日本への影響と、日本のスキー場が持つ可能性。これが日本にどう関係するか、少し考えてみた。実は今、日本のスキーリゾートへの外国人観光客は激増している。北海道のニセコを筆頭に、長野や新潟のリゾートにも欧米やオーストラリアからのスキー客が多く訪れるようになった。「ジャパウダー」と呼ばれる日本の乾いた軽い雪は世界的に評価が高い。ただ同時に、外国人観光客によるコース外滑走のトラブルも増えていて、一部のスキー場では深刻な問題になっている。アルプスで起きていることが、規模は違えど日本でも起き始めているわけだ。訪日スキー客の増加は経済的にはありがたい話だが、安全管理と観光収入のバランスをどう取るかは、これからの日本のスキー業界にとって切実な課題になるだろう。
楽観シナリオと悲観シナリオ、両方を見ておく。ポジティブな方向で言えば、アルプスでの悲劇が広く報道されることで、バックカントリー滑走のリスクへの認識が世界的に高まる可能性がある。日本のスキーリゾートも早めにルール整備や啓発活動を強化することで、「安全で質の高いリゾート」としてのブランドをむしろ高められるかもしれない。ニセコなどはすでに多言語での安全案内に力を入れており、その取り組みは評価に値する。一方でネガティブなシナリオとしては、規制が不十分なまま訪日スキー客が増え続け、日本でも重大事故が増加するという展開が考えられる。山岳救助の負担が自治体や地元消防に集中するという問題は、すでに現場から声が上がり始めている。対策が後手に回ると、経済的な恩恵よりも社会的コストの方が大きくなりかねない。

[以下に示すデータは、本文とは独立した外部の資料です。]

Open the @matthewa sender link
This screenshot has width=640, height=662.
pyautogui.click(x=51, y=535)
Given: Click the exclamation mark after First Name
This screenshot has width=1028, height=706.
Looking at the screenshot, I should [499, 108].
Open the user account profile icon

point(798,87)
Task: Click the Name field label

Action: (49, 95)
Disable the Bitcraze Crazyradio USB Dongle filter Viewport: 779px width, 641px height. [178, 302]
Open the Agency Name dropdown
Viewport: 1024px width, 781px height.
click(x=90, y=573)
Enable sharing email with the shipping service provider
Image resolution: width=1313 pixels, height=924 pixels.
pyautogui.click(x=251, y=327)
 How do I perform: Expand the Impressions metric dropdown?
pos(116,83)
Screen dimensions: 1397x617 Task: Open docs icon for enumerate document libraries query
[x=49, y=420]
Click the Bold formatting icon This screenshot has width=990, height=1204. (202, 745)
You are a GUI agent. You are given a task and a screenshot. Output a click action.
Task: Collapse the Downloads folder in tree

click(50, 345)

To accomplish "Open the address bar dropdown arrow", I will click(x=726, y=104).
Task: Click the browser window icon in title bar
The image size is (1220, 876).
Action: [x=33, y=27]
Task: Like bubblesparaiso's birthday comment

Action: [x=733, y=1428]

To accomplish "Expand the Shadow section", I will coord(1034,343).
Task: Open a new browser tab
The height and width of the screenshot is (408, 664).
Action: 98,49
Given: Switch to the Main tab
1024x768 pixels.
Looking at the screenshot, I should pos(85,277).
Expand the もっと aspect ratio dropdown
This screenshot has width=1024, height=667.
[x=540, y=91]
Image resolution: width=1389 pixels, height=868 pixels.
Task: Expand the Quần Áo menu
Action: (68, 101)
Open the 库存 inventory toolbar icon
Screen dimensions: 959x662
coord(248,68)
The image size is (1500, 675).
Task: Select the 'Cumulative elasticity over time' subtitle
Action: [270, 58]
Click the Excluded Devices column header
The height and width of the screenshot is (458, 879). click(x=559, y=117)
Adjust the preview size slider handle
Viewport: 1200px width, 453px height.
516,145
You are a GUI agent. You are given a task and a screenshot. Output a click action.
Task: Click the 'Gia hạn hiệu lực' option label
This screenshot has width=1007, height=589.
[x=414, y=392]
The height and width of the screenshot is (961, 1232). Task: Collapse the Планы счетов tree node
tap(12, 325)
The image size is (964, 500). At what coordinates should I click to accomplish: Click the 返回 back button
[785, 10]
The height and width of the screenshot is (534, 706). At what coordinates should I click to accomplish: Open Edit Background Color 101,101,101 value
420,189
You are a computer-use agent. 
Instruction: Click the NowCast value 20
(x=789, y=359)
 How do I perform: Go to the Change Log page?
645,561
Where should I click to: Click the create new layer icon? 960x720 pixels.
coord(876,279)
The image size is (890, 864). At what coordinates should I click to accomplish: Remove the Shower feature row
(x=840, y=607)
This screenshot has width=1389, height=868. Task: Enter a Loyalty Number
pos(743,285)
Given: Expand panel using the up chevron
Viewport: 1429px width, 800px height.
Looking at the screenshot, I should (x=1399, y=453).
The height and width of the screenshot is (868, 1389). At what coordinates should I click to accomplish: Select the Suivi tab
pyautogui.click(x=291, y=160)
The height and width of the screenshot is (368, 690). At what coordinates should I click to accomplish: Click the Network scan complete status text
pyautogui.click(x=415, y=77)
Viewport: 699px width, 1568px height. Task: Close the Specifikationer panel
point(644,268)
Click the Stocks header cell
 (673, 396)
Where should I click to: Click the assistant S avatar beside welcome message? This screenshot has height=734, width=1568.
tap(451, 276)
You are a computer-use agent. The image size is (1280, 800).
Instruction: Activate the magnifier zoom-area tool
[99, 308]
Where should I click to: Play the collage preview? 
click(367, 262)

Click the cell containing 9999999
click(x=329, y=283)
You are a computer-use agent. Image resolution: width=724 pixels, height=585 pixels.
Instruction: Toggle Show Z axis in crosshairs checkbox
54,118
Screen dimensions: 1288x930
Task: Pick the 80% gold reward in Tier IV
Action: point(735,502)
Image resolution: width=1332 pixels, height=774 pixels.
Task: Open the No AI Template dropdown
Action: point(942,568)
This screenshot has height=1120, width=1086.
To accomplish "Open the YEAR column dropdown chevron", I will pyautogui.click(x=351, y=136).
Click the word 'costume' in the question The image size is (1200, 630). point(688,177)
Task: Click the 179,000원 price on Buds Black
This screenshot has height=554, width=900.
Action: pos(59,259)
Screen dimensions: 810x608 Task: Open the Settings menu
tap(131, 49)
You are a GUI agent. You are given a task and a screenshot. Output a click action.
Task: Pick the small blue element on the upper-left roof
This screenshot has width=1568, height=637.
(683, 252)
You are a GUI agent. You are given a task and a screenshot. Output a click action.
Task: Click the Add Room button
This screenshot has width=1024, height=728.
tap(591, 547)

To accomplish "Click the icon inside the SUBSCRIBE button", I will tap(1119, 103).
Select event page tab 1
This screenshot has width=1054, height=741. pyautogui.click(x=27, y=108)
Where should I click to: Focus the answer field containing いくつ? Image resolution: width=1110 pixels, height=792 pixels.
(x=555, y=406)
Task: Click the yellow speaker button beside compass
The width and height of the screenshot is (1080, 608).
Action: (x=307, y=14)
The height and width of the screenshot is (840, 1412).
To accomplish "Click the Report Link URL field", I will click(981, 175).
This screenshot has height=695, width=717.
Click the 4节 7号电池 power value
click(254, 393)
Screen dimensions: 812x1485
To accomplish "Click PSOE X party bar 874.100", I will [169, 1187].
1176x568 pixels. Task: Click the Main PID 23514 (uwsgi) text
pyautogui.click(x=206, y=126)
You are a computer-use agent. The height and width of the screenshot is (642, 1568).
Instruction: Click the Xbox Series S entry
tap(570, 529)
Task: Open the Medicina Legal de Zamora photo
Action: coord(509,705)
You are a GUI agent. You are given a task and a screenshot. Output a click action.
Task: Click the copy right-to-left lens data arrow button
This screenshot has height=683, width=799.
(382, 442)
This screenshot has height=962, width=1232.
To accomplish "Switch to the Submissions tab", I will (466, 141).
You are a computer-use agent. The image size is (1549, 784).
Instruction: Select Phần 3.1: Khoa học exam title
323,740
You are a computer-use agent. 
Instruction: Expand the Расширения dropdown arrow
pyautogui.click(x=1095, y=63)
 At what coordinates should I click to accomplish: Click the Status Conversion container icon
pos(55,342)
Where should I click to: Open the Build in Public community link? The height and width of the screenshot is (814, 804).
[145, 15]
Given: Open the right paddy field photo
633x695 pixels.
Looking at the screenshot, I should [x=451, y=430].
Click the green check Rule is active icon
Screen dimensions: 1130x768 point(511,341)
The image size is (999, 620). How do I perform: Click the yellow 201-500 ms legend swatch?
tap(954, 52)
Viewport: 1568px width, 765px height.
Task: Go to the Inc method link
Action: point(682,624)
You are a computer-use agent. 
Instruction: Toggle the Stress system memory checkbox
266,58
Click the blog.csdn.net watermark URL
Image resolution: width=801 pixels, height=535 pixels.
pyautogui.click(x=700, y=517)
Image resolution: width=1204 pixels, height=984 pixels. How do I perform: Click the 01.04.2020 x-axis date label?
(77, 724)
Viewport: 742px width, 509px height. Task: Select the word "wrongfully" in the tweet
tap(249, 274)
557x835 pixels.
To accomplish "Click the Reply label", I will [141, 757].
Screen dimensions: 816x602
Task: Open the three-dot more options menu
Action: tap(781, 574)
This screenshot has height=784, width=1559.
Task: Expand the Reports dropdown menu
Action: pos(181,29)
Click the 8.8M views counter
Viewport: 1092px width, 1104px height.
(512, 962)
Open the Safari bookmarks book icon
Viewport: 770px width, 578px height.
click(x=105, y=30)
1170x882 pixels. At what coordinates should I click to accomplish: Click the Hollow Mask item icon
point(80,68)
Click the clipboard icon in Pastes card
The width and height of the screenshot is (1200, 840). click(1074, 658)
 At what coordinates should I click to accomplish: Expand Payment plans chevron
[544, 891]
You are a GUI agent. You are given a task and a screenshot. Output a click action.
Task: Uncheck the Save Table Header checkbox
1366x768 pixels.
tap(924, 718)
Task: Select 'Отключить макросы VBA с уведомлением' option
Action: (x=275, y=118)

カギは「情報提供」と「ルールの国際化」だ。今後の展望として、最も重要になるのはスキー場側が「来るな」ではなく「正しく来い」というメッセージを明確に発信し続けることだと思う。安全教育の義務化、ビーコン携行のルール化、コース外立入禁止エリアの明示といった具体的な対策を、観光業界と行政が連携して進められるかどうかが鍵になる。アルプスの救助隊員が今シーズンどれほど過酷な現場に立ち続けたか、その現実は軽く見るべきではない。日本はまだ対策を打てるタイミングにいる。アルプスの教訓を正面から受け取れるかどうか、それが日本のスキー観光の未来を分けることになるだろう。